SC kalvi order leaves Tamil Nadu red-faced, DMK happy
In a major embarrassment to the AIADMK government, the apex court made it mandatory for Tamil Nadu to implement the uniform school syllabus with immediate effect.
For the first time in the history of school education in Tamil Nadu, more than a crore students, studying in Class 2 to 10, lost classes for over 70 days.
After a prolonged legal battle, the state government has conceded to implement the Supreme Court verdict immediately. Interestingly, the verdict seems to have lifted the sagging morale of the DMK after the poll debacle.
Concerned at the plight of the students, besides educationists and social activists, the political class (including all the allies of the AIADMK) joined the chorus to urge the government to respect the July 18 verdict of the HC and not go on an appeal. But the AIADMK did not budge.
The latest judgment has come as a huge setback to the state government. The hasty printing of textbooks under the old syllabus, even while the hearing in the case was progressing, cost the state Rs 200 crore.
The previous DMK regime had clubbed all the four streams – state board, Matriculation, Oriental and Anglo-Indian - into one, under the uniform system of school education amid strong opposition from the influential matriculation school lobby.
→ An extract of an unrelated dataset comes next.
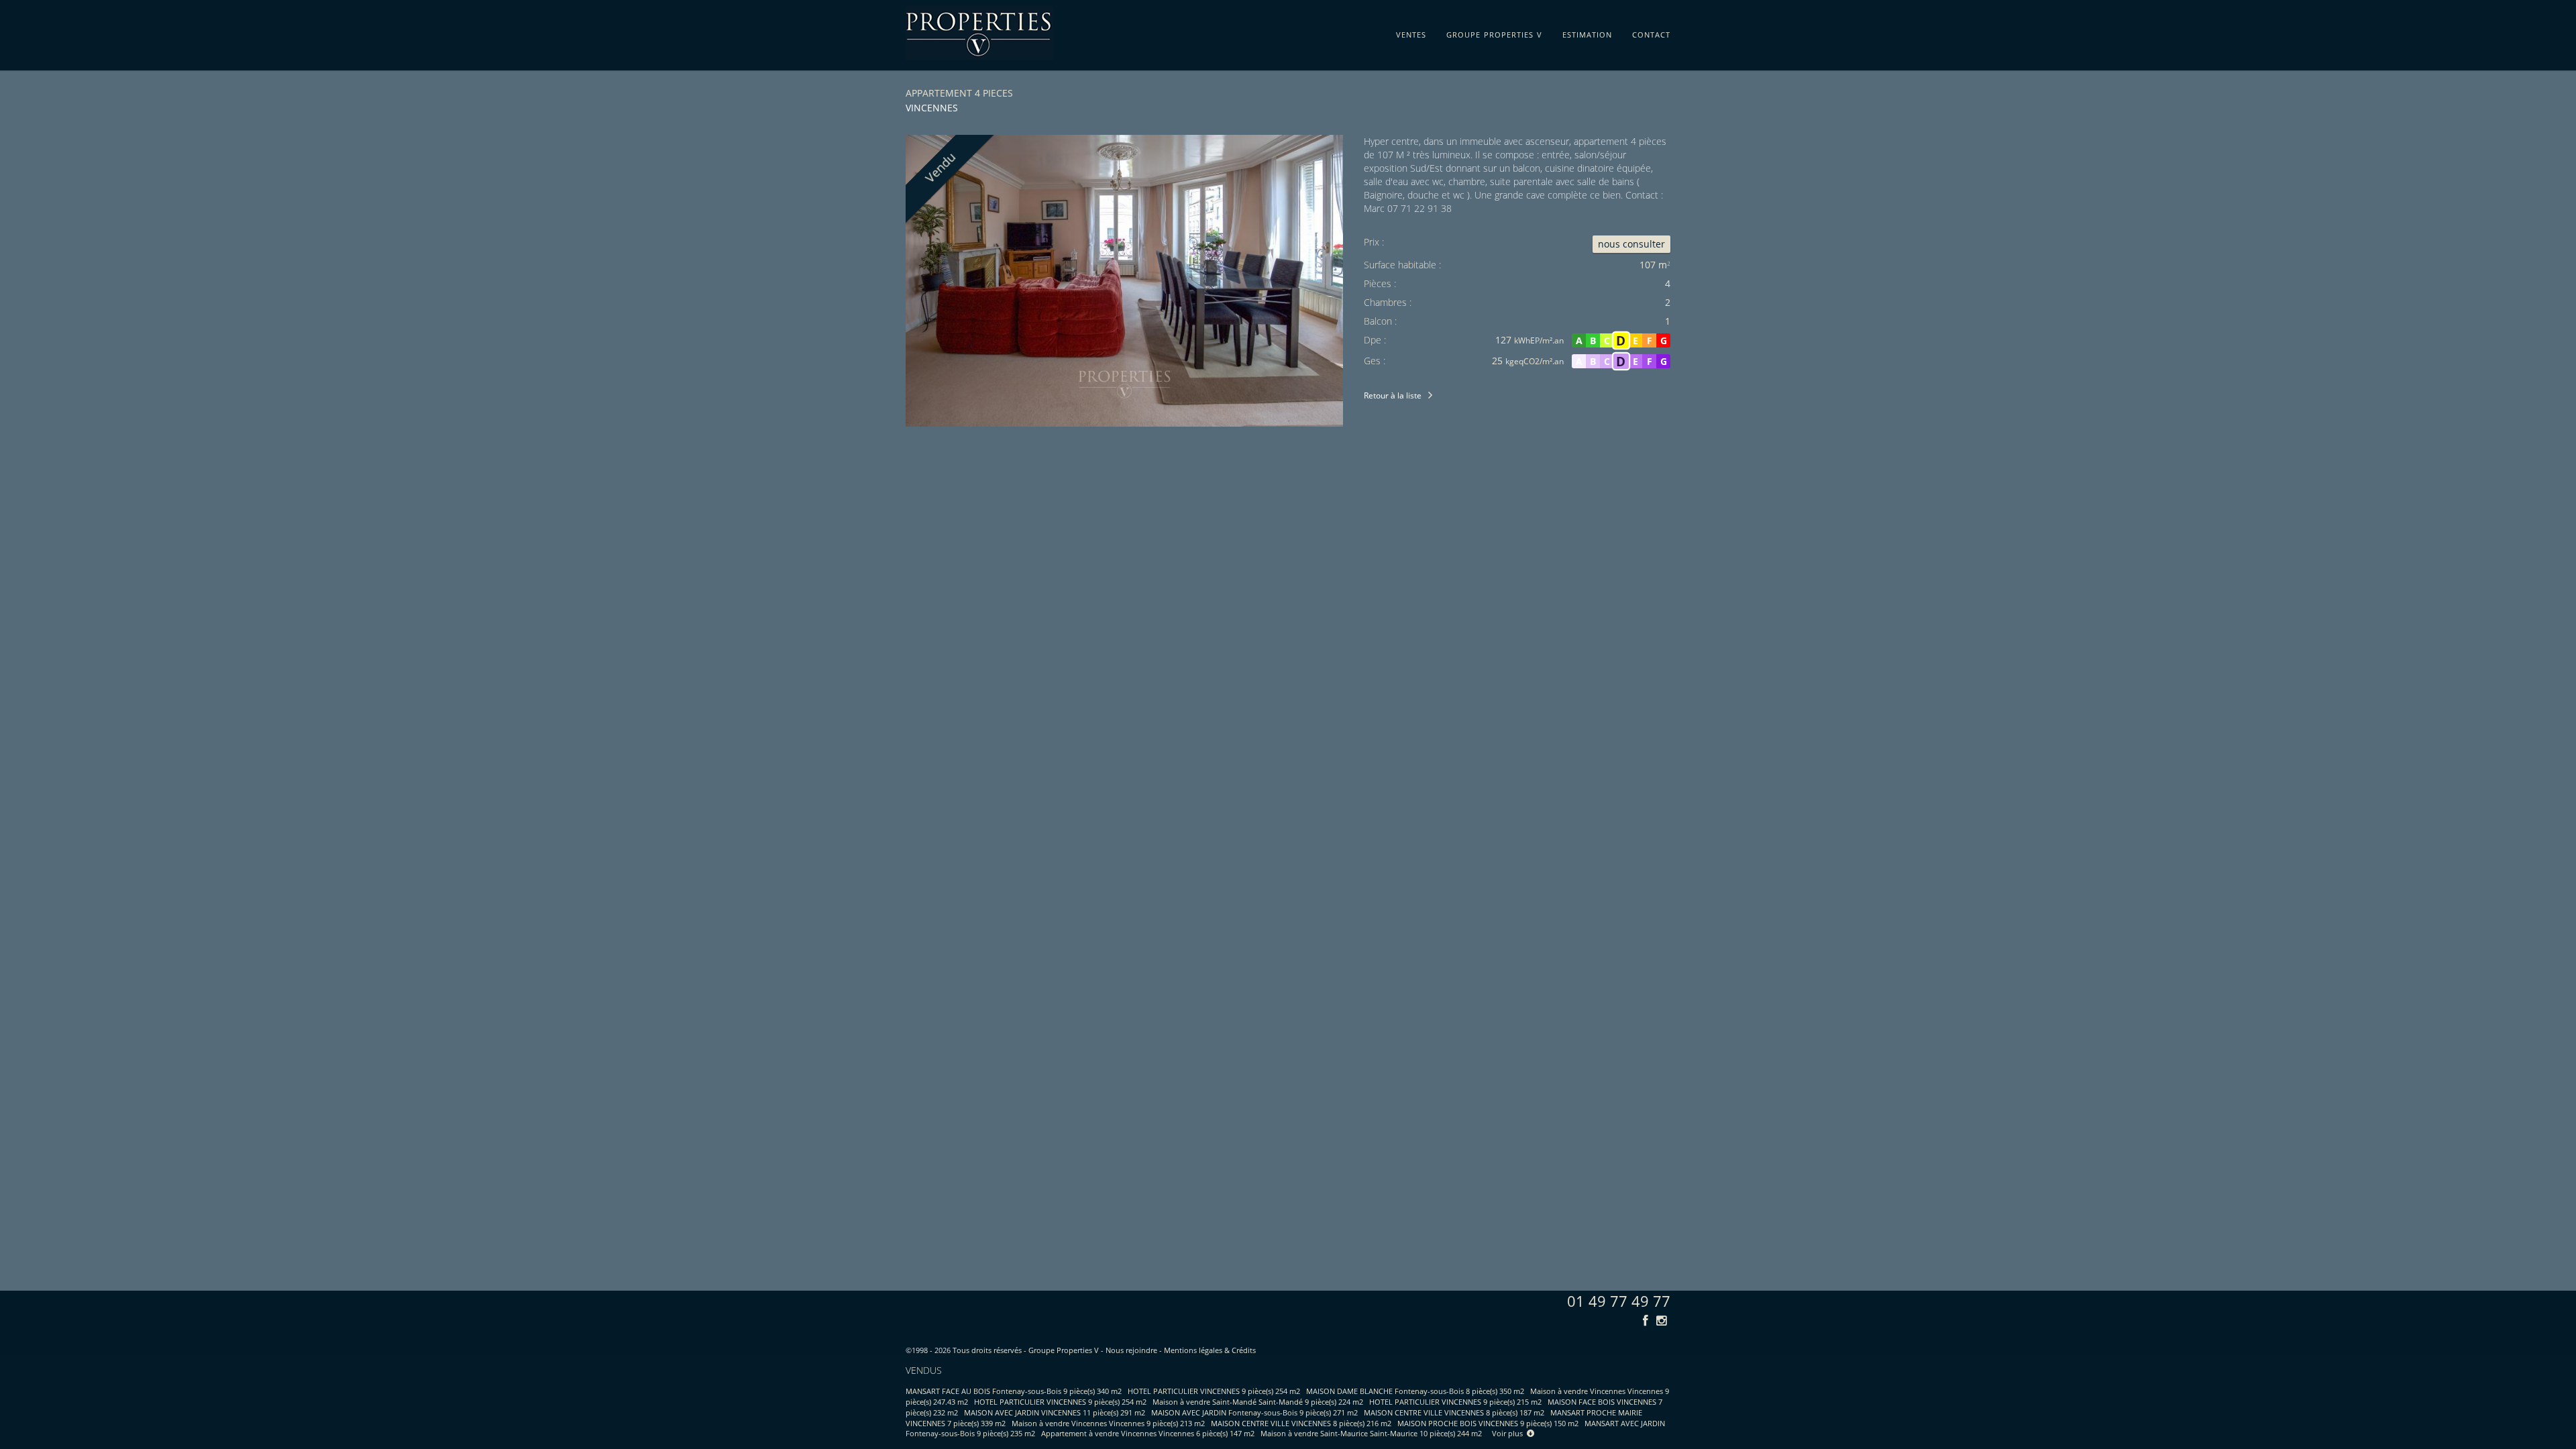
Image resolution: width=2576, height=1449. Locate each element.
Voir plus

The tough stand taken by the AIADMK government cost not just the students but also tarnished Jayalalithaa’s political image.
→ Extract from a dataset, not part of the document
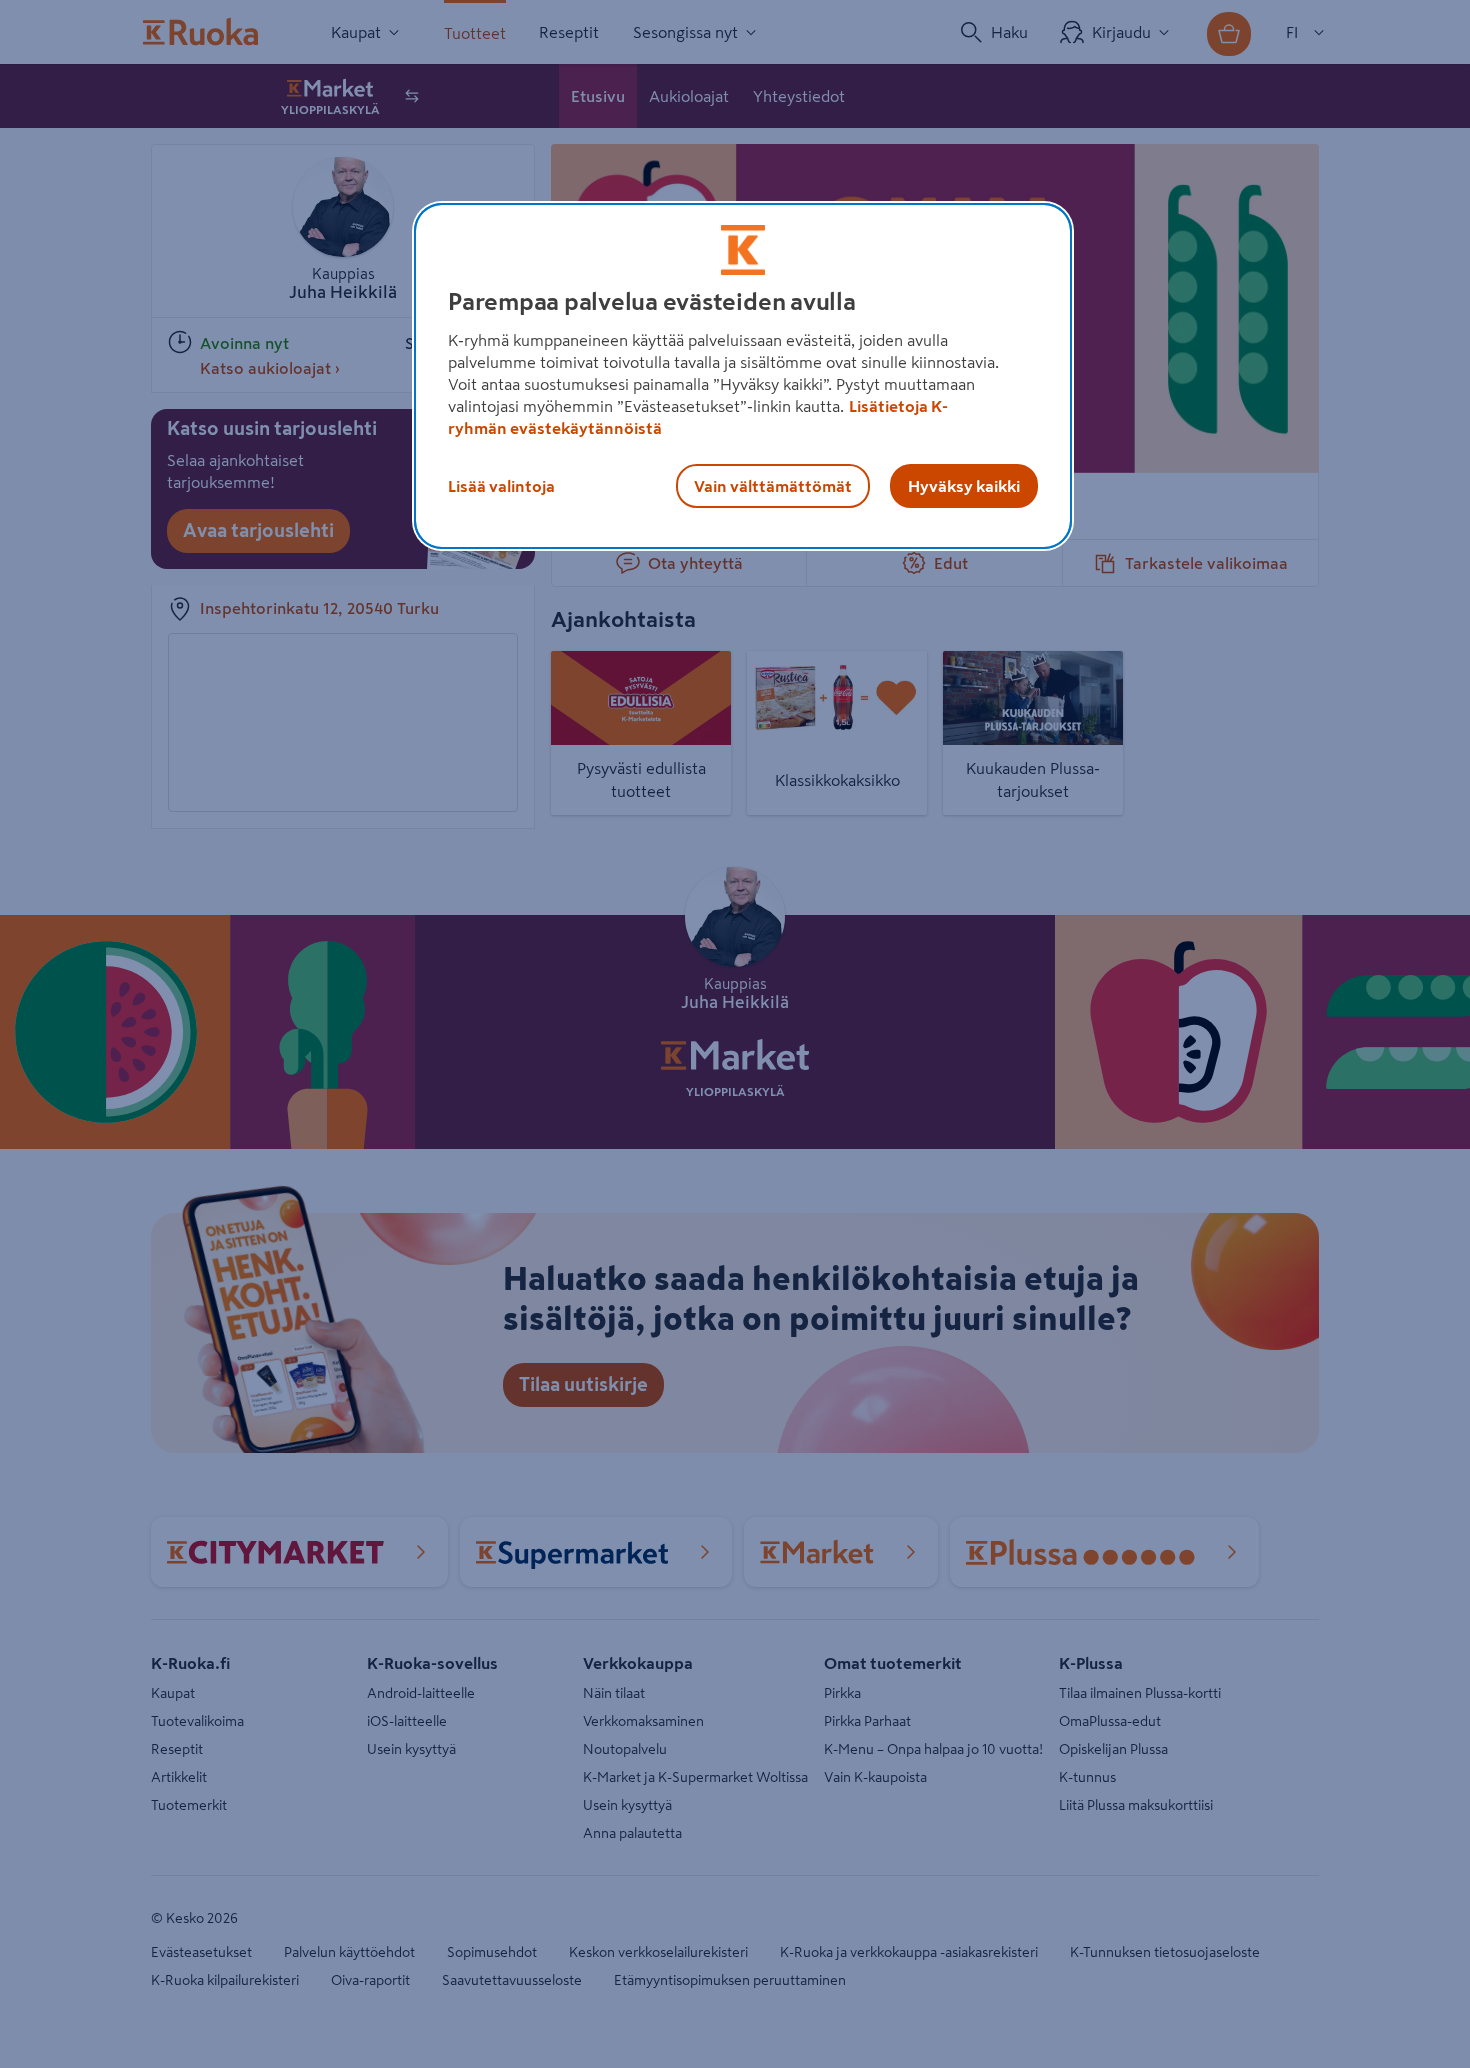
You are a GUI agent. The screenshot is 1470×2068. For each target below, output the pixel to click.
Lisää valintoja (501, 486)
The unwanted insertion of a poem penned by the then chief minister M. Karunanidhi for the Semmozhi conference and an indirect reference to Chennai Sangamam promoted by his daughter Kanimozhi, now in Tihar jail, provoked the AIADMK regime to shelve the scheme.
“It’s indeed a great victory for us. The basic concept behind samacheer kalvi is that there should be no discrimination in our system of education. Right from civil society, academicians to the highest judiciary, all have given their approval to the policy implemented by the previous DMK regime,” remarked former school education minister Thangam Thennarasu, who played a pivotal role in implementing the new system.
“We wish to reiterate that we have not done anything wrong.Our intention and quality of the books have the approval of the SC now,” Thennarasu told DC.